Argentinian Bishop Oscar Vicente Ojea spoke out against the “politicisation” of the Covid-19 vaccine after Argentina’s health minister resigned amid accusations that he gave vaccines out as political favours.
Echoing Pope Francis in a video address marking the first Sunday of Lent, Ojea mourned the politicization of the vaccine, saing that it was for the good of all.
“Now we live perplexed by the politicization of the vaccine. The vaccine, which, as the Holy Father told us repeatedly, must have a universal scope, no one should be left without it, and those who are responsible for essential care deserve to receive it first,” the President of Argentina’s Bishops’ Conference said.
Monsignor Ojea urged Argentines “not to give in to temptation and the rupture of division.”
The Bishop of San Isidro prayed that Our Lord “who overcame temptation” would “give us the strength to overcome this tremendous temptation to destroy ourselves.”
The scandal came to light last week when Argentinian journalist Harocio Verbitsky revealed that he had received the vaccine after speaking to the health minister.
“I called my old friend Ginés González García and he told me to go to the Posadas Hospital,” Verbitsky, 79, told radio station El Destape.
Unlike the rest of the populatoin, Vitebsky had not had to register online to receive the vaccine.
It was reported that Argentina’s President Albertó Fernández had asked Garcia for his resignation on Friday. Garcia handed it in the same day.
Garcia, claimed in a letter he posted to Twitter, that individuals were able to get the vaccination as a result of “unintended confusion” in his office while he was away.
Since then, numerous other figures have been implicated in the scandal, known as “Vaccination VIP”. Three thousand doses of the Sputnik V vaccine have allegedly been given to those jumping the queue.
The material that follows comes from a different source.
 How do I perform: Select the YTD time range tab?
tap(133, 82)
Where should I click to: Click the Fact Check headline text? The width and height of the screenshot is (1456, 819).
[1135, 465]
Amid the ongoing outcry, the government published a list of promininent figures, which include prominent trade unionists, ministers and former President Eduardo Duhalde and his family.
In Argentina, which has a population of 45 million, there have been more than 2 million recorded cases of coronavirus infection and over 51,000 deaths, according to John Hopkins University in the US.
Peru was hit by a similar scandal, dubbed “Vacuna-gate” or “Vaccine-gate”, earlier this month when it emerged that nearly 500 people including former president Martín Vizcarra and other senior political figures ahead of schedule.